→ **Entries supplied**
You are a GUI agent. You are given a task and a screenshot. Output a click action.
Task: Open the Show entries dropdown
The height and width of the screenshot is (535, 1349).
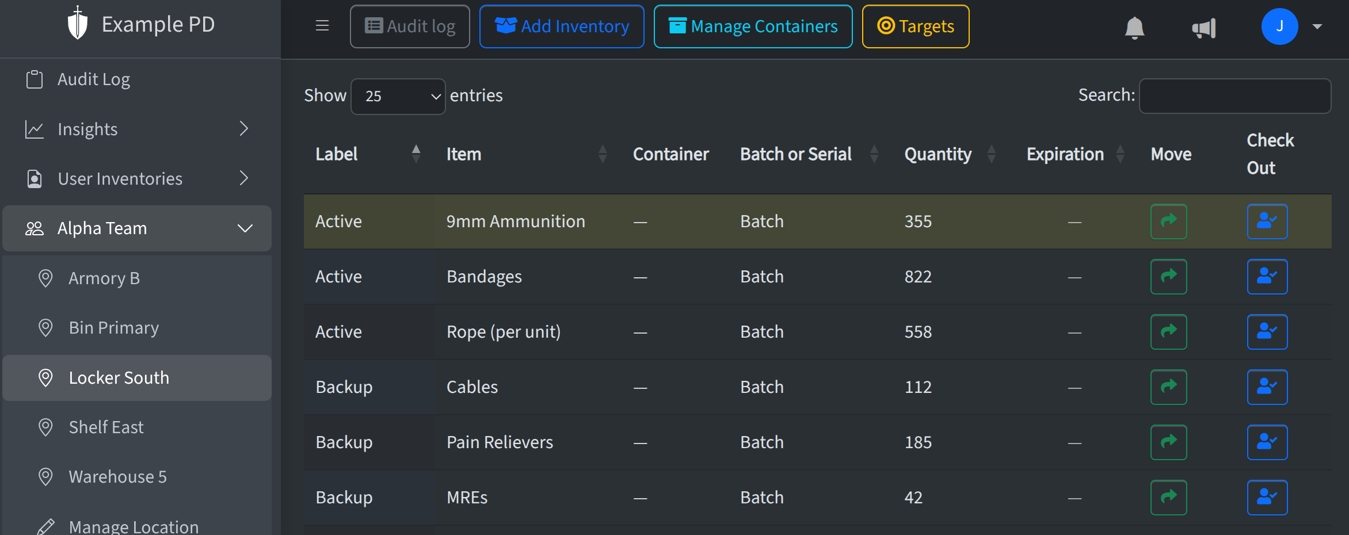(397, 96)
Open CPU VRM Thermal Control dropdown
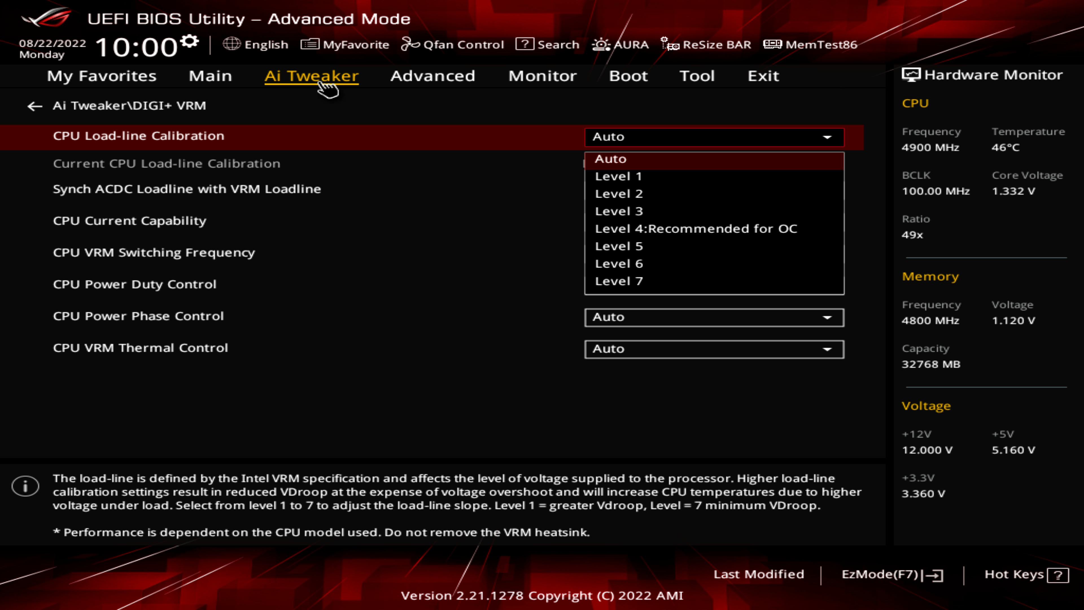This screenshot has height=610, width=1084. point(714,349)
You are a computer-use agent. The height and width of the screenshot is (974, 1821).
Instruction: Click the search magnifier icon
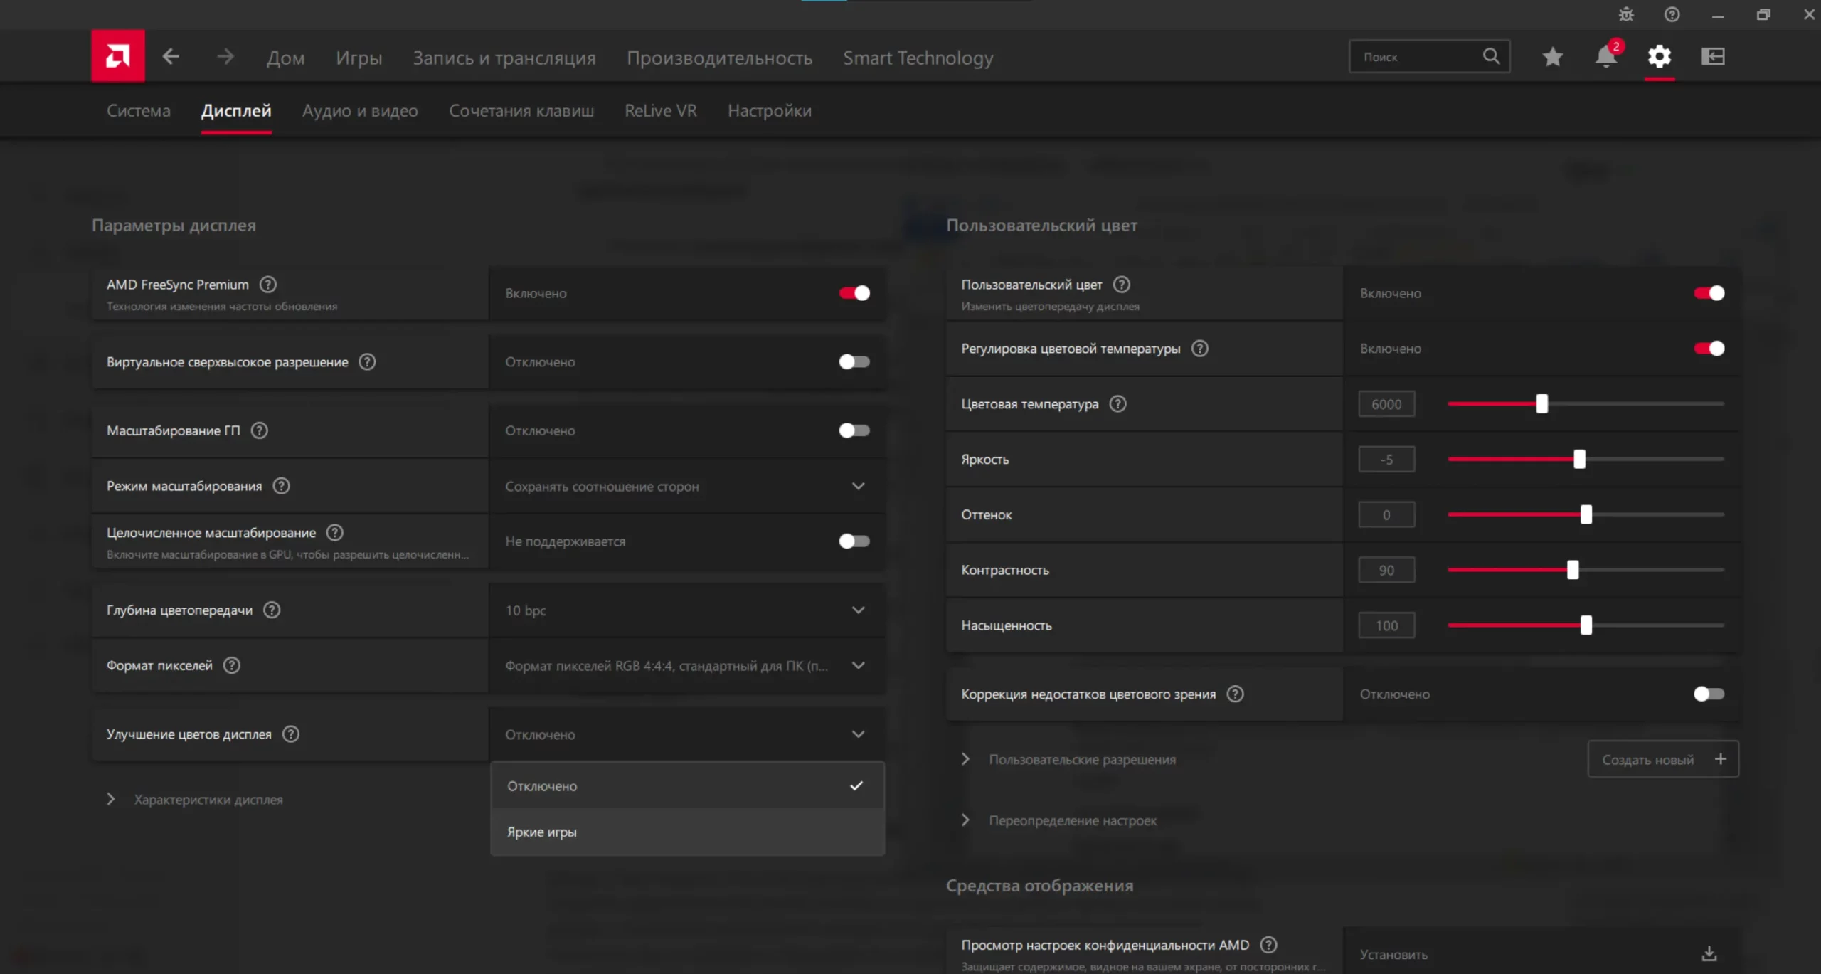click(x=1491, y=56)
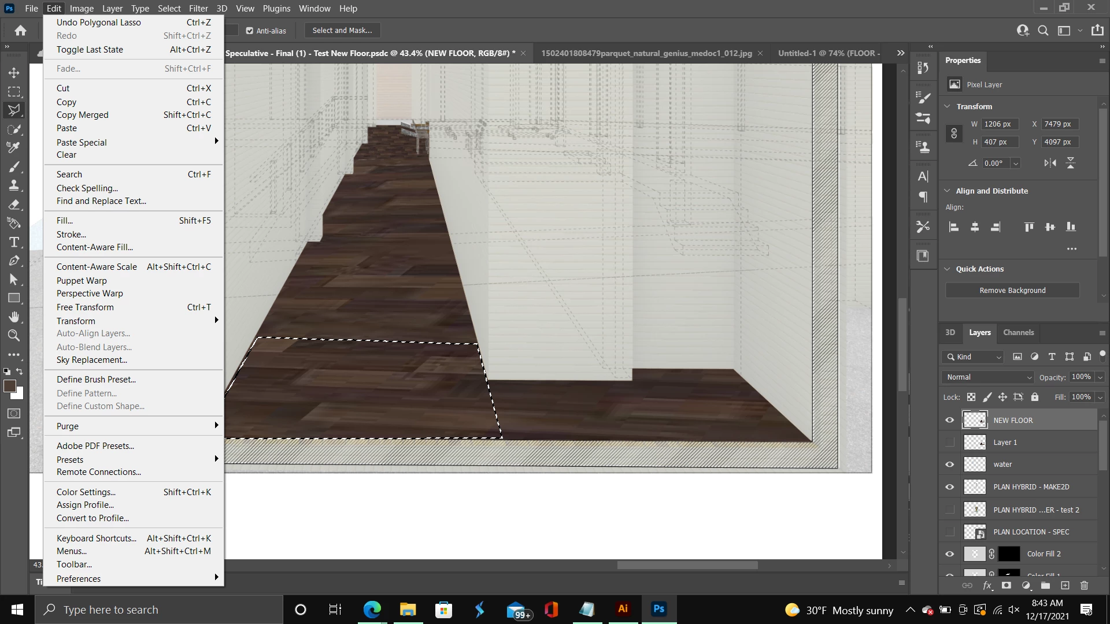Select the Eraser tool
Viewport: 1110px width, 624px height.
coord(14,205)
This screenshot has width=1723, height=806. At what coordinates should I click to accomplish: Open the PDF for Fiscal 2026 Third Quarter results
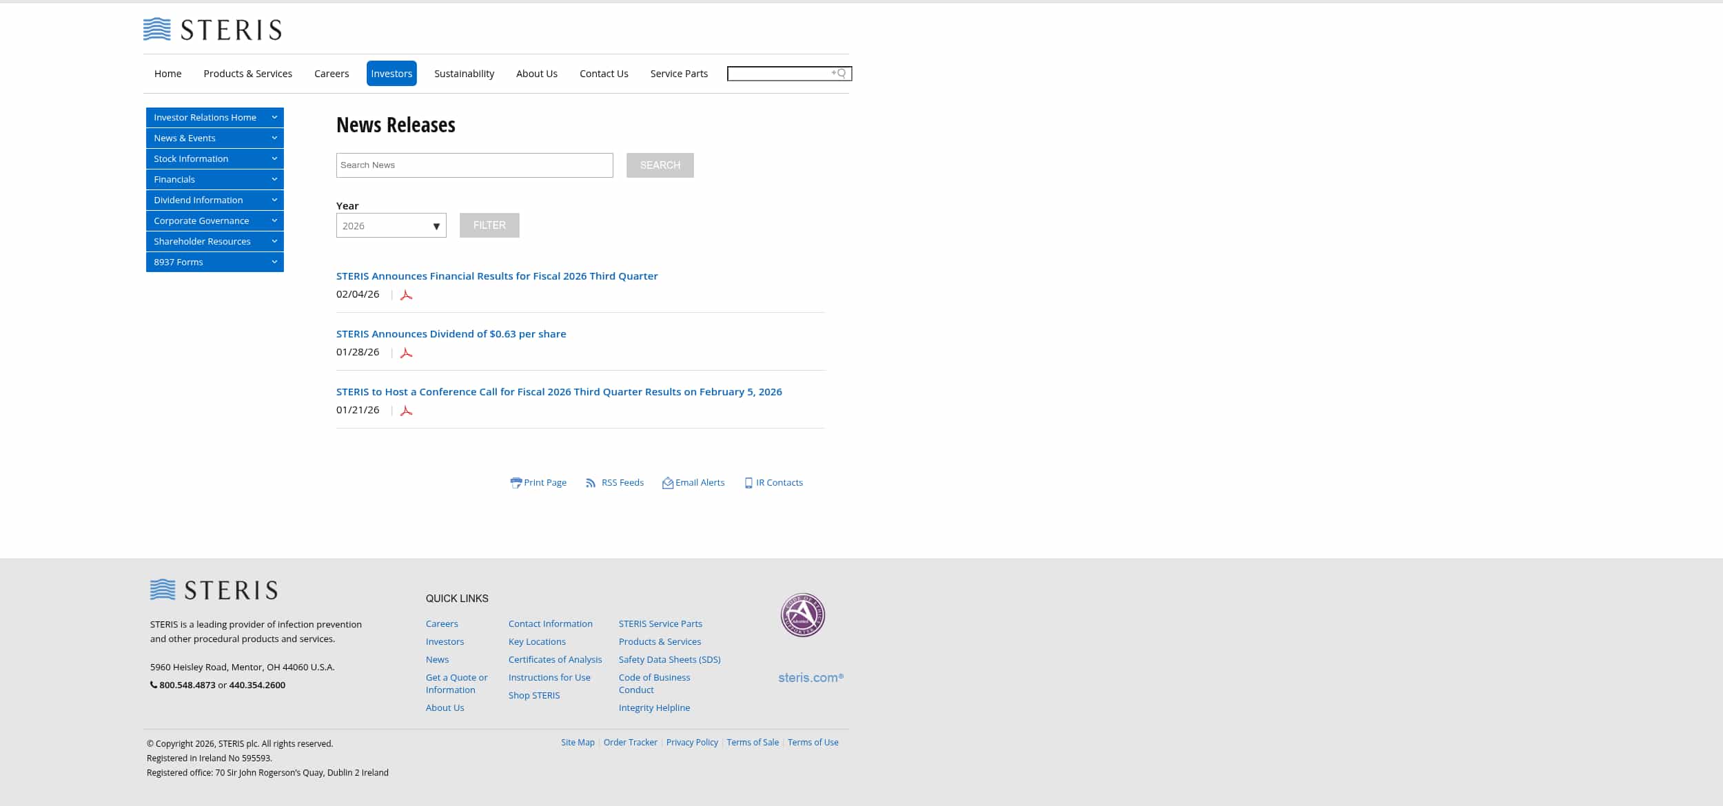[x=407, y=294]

→ **Work request**
All that should appear in the answer is the lines above from the line with "Task: Open the Show entries dropdown" through the line with "You are a computer-use", retyped exactly, pictures left out.

→ **Output**
Task: Open the Show entries dropdown
The height and width of the screenshot is (535, 1349).
(397, 96)
Open CPU VRM Thermal Control dropdown
This screenshot has height=610, width=1084. point(714,349)
You are a computer-use agent. The height and width of the screenshot is (974, 1821).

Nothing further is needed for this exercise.